To enhance one's chances of making it through the hiring process, the age-old advice of network, network, network continues to apply, even when AI does the hiring.

Asking friends, mentors and seniors for recommendations or leads can help get candidates into the right circles, where hiring managers are looking for talent.

Such leads could even unearth jobs that may not have been posted yet, resulting in a smaller competitive pool.

Attending job and career fairs allows candidates to practise their interview and presentation skills before they are invited to an important final interview.

Developing a professional social media presence online with platforms like LinkedIn also helps candidates to build their network in a specific sector of interest, while keeping up-to-date on industry trends.

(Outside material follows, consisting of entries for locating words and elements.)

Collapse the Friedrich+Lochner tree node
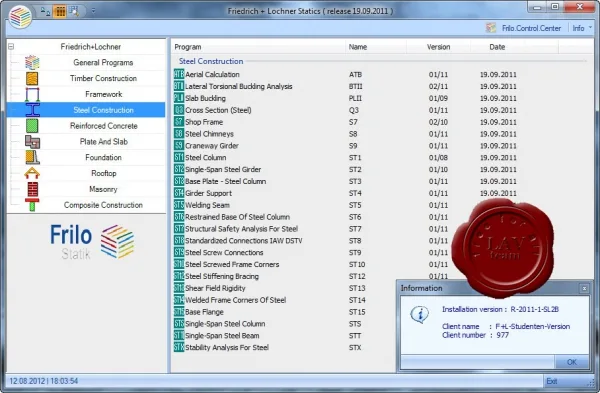600x393 pixels. (11, 47)
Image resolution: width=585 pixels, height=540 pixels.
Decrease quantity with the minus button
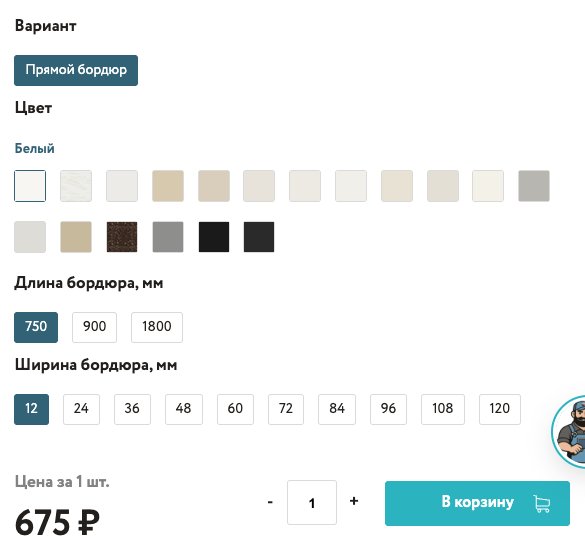tap(270, 502)
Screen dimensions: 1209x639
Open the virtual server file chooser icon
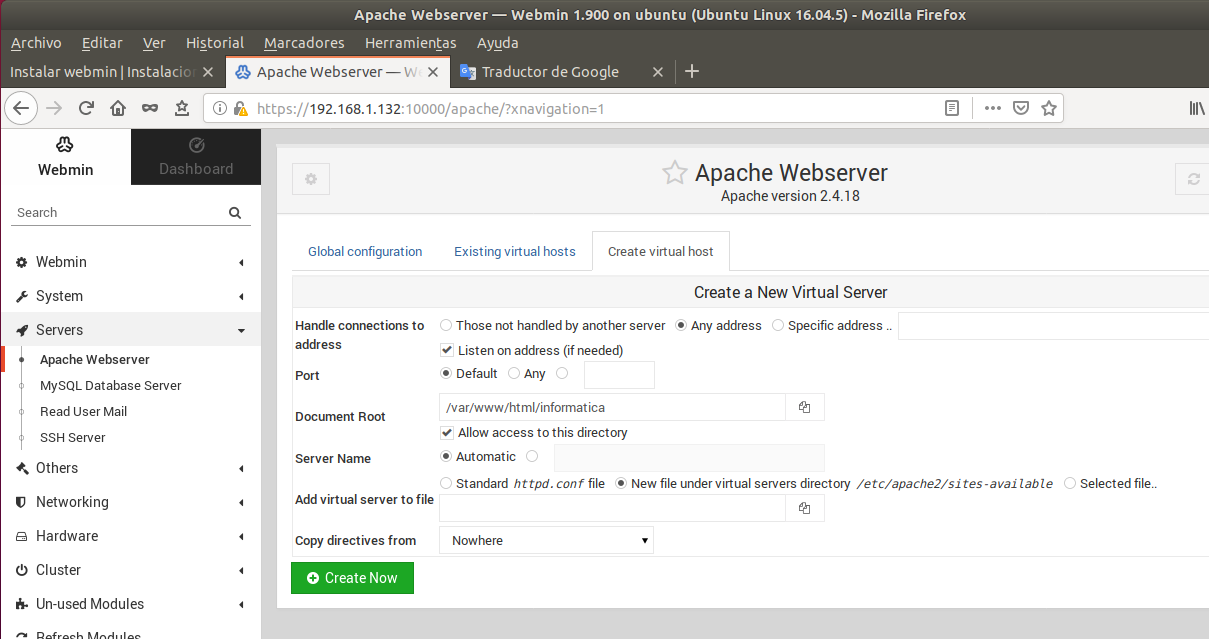(805, 508)
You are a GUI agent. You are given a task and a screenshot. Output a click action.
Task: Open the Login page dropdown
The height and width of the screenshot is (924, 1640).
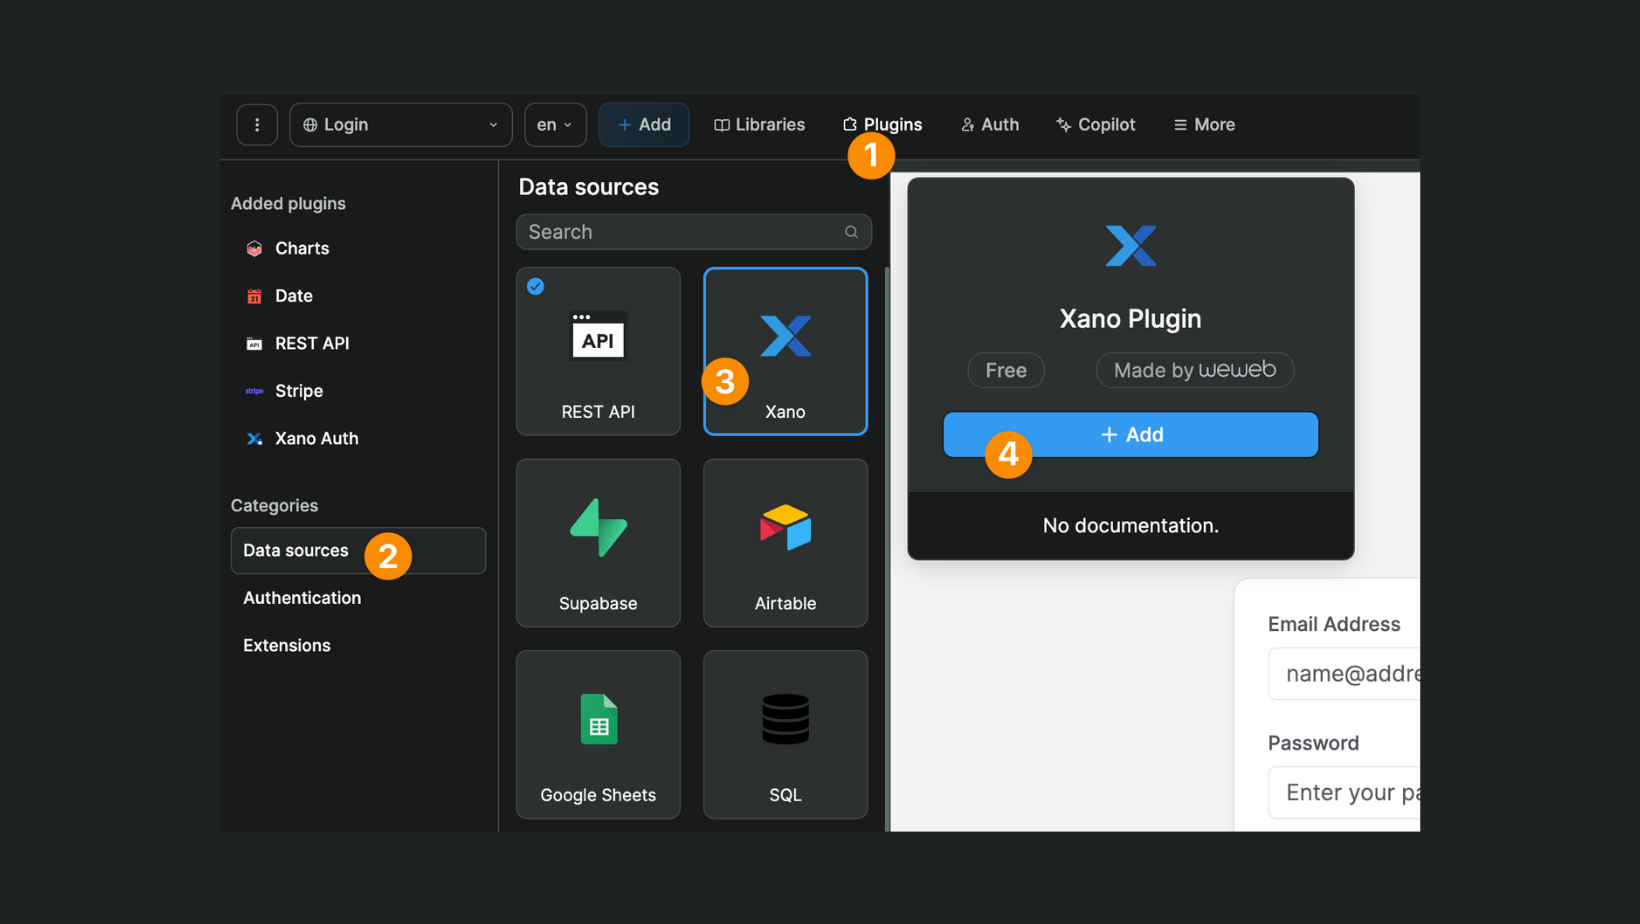400,124
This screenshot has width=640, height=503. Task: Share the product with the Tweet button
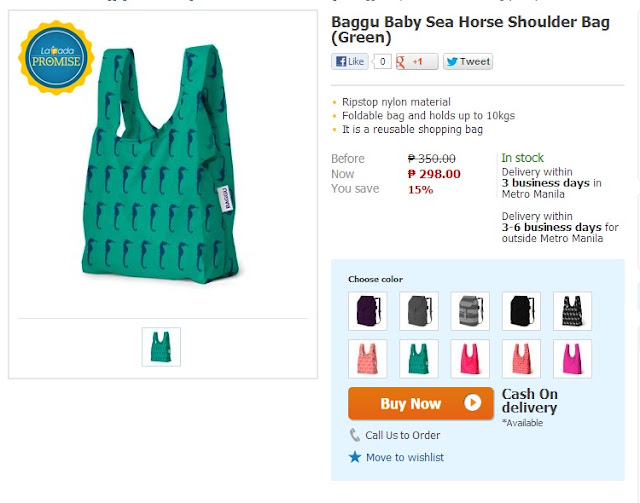(467, 62)
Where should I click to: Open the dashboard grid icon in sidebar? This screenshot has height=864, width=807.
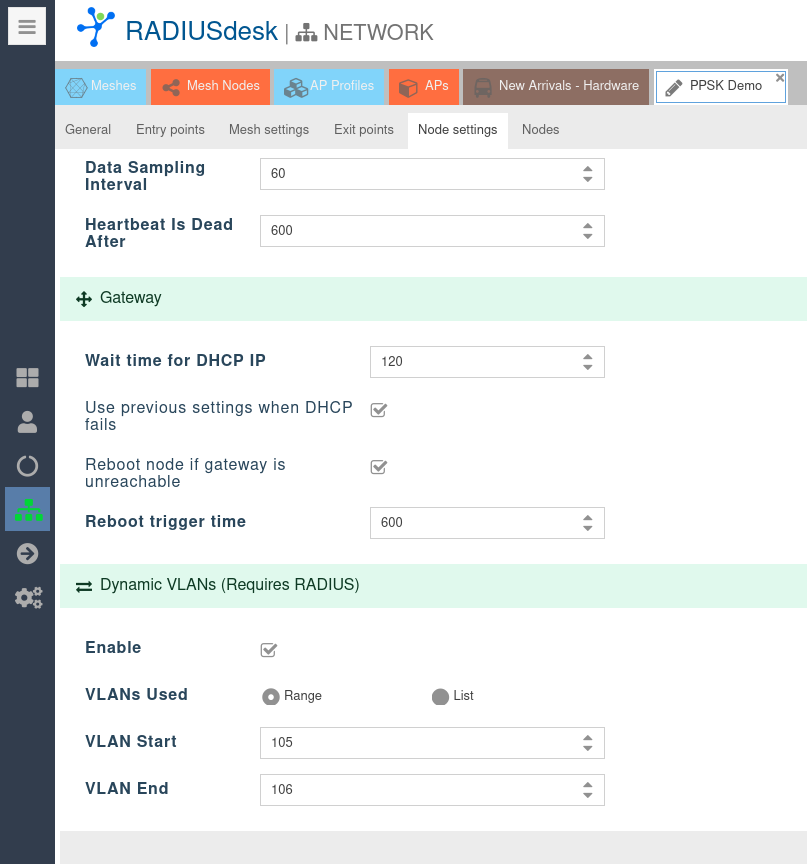tap(27, 378)
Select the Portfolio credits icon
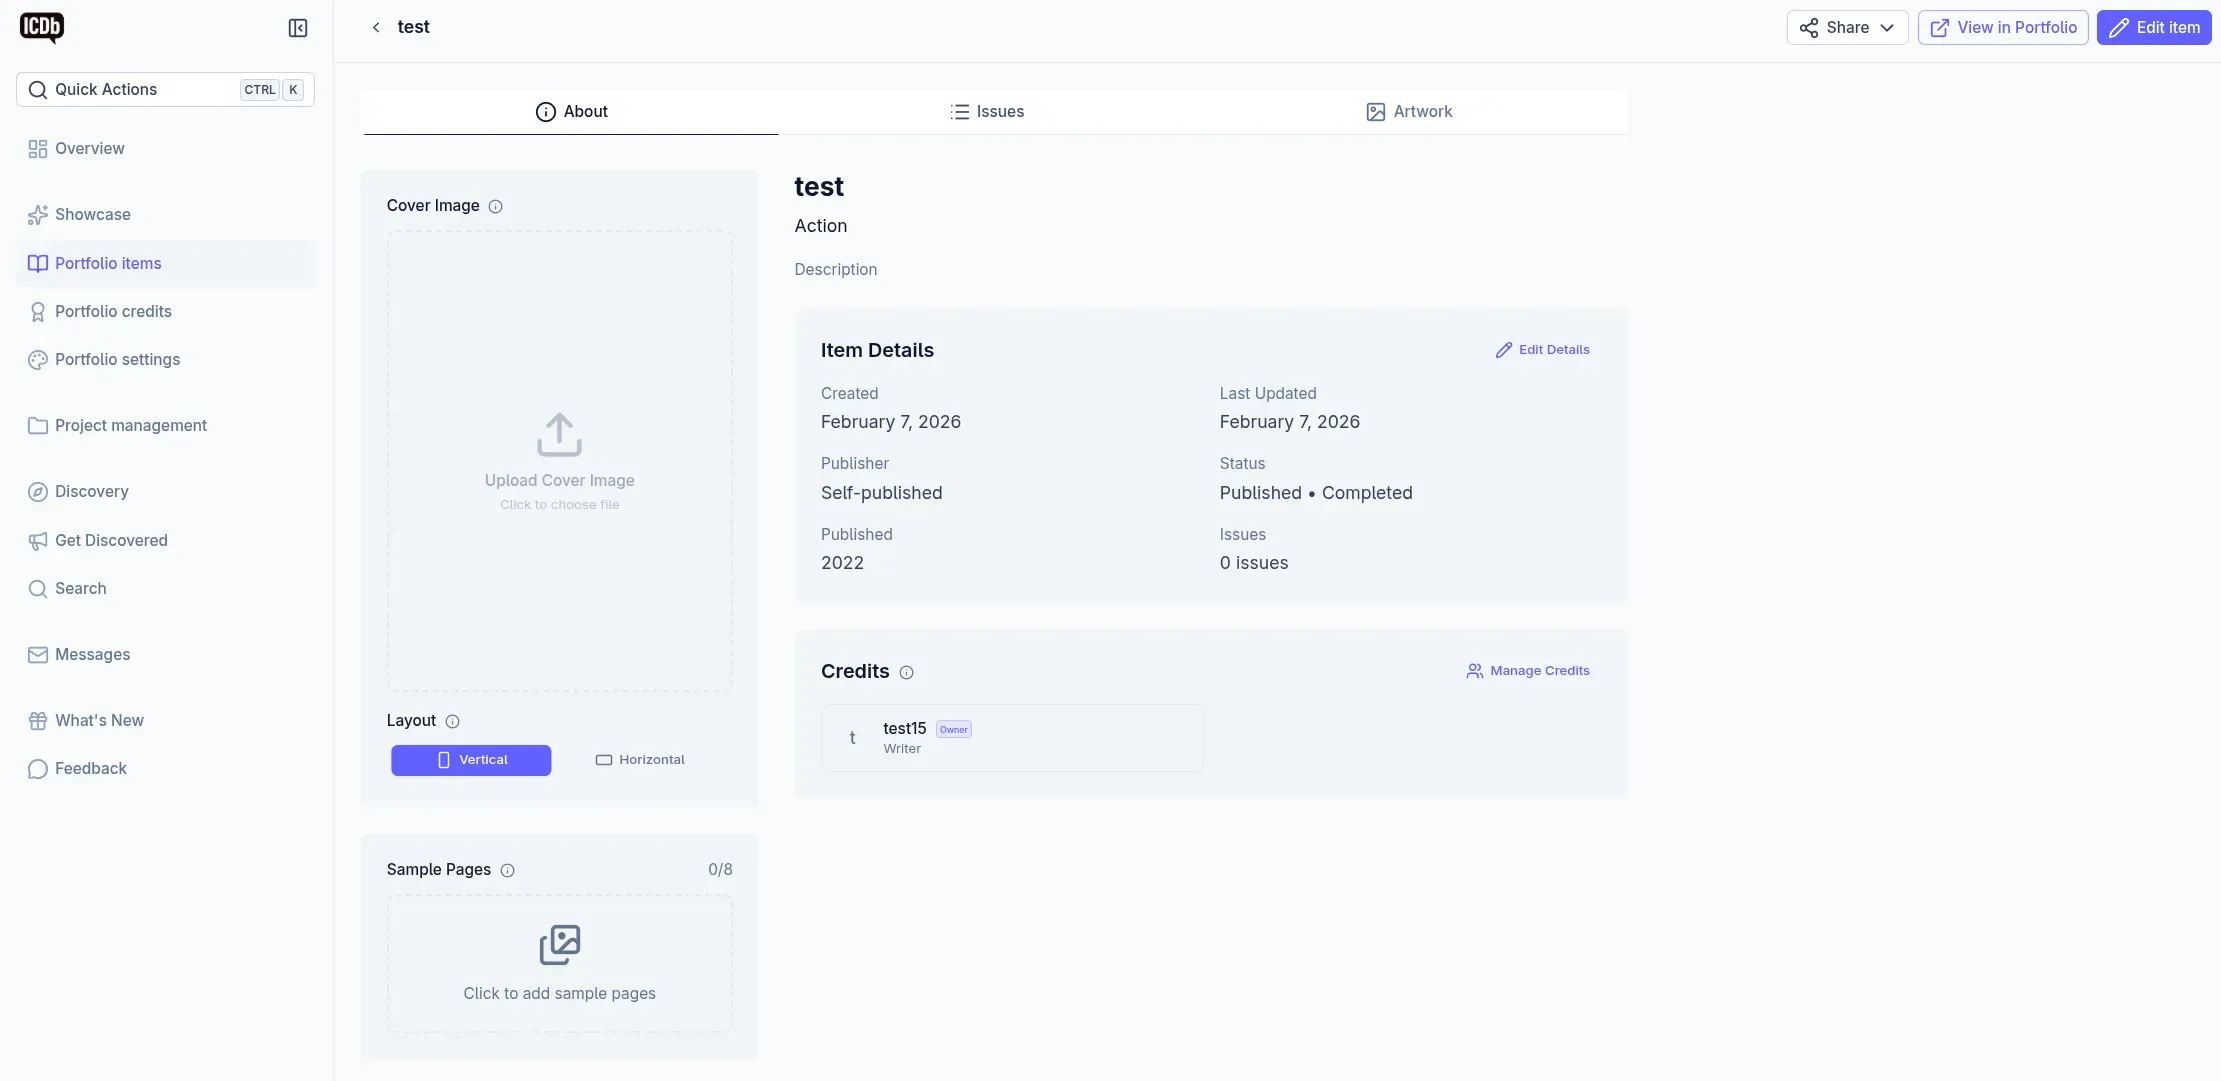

HR managers often talk about the "interview before the interview", where they look at a candidate's professional social media footprint before they call the person up for an interview or even make a job offer.

Candidates should have online profiles that are consistent with their resumes and be mindful about what they post. A woke rant laced with choice vulgarities could still be searchable years later and turn off HR managers or bots who are screening candidates for jobs.

Brave new world

The world of hiring is rapidly evolving, with AI increasingly screening candidates well before they meet a human hiring manager.

Both my sons completed multiple internships before they entered university.

The internships were critical in helping them understand what they wanted to do in the future in a low-stakes way.

One son even did an internship as a bak chor mee stall assistant because he loves eating the noodles and wanted to better understand how a hawker stall works.

To land the internships, both sons had to put themselves out there, keep pitching themselves to employers and refine the reasons why they should be picked, while dealing with numerous rejections along the way.

Each internship has given them unique insights into what they want to do professionally after they graduate.

The best thing we parents can do to prepare our kids for an AI-hiring future is to support them in their job search journey, and encourage them to keep at it until they find something that they are both passionate about and good at.